● Work task: Please copy the passage on COVID-19 and skilled nursing facilities word for word, from "Early concerns when" to "the general population.".

Also in response to the COVID-19 public health emergency, CMS authorized the following waivers for skilled nursing facilities, which are currently set to continue through January 20, 2021:

  • Temporary waiver of the 3-day hospitalization requirement for coverage of a SNF stay.
  • Renewed SNF coverage, without the required 60-day break in the period of illness, for beneficiaries who have been prevented by the pandemic from meeting the 60-day break to qualify for a new benefit period.

Early Impacts of COVID-19 on PDPM

It is important to note that even though PDPM is not at the forefront of everyone’s mind during the pandemic, SNFs must still do their best to code accurately to capture all reimbursement opportunities. Nursing home operators need to emphasize the significance of this to staff, as improper coding could delay or prevent accurate reimbursement.

Early concerns when PDPM was first introduced have changed during the course of 2020. For instance, group and concurrent therapy sessions are capped at a maximum of 25% of the therapy minutes provided. When PDPM announced the 25% cap for group and concurrent therapy sessions, a main concern was that nursing homes would rely heavily on group therapy; however, this concern diminished during the pandemic due to social distancing protocols.

Future of the Industry

As of December 10, 2020, CMS reported over 354,000 confirmed cases of COVID-19 among residents of nursing homes. Approximately 170,000 additional residents were suspected of having the virus. Since then, nursing home cases are again on the rise due to COVID’s “second wave” and the community spread within the general population.

● Extracted material:
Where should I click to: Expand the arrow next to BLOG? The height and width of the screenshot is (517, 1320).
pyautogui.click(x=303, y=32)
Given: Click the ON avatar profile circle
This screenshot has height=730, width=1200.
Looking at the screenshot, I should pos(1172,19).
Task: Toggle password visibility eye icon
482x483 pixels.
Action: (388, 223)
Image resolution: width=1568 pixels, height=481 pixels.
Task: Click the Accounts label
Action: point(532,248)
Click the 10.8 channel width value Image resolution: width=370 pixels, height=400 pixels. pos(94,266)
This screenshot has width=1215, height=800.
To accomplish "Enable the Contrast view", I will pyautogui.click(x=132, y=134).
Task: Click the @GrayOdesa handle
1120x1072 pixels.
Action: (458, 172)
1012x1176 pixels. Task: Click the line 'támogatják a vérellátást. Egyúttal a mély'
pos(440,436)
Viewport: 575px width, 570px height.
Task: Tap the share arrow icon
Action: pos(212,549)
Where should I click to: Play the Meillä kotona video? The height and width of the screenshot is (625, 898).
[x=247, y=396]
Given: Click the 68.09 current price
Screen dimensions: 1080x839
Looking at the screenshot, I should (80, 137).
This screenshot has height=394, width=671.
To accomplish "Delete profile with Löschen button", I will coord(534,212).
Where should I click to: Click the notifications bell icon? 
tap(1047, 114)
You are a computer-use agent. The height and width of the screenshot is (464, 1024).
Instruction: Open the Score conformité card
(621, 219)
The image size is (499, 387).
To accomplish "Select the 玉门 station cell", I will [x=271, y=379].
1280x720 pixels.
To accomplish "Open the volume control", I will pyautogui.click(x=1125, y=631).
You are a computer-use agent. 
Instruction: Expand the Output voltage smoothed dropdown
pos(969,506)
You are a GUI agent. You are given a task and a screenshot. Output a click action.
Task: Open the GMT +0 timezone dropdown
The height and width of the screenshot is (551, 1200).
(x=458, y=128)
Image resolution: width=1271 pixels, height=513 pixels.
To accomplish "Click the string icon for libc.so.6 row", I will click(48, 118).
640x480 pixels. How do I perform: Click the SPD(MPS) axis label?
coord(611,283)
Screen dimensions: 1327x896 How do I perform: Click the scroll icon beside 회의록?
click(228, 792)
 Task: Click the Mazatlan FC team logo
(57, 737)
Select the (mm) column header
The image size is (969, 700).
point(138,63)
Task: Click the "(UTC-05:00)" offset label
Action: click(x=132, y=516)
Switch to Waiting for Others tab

● Answer:
Early concerns when PDPM was first introduced have changed during the course of 2020. For instance, group and concurrent therapy sessions are capped at a maximum of 25% of the therapy minutes provided. When PDPM announced the 25% cap for group and concurrent therapy sessions, a main concern was that nursing homes would rely heavily on group therapy; however, this concern diminished during the pandemic due to social distancing protocols.

Future of the Industry

As of December 10, 2020, CMS reported over 354,000 confirmed cases of COVID-19 among residents of nursing homes. Approximately 170,000 additional residents were suspected of having the virus. Since then, nursing home cases are again on the rise due to COVID’s “second wave” and the community spread within the general population.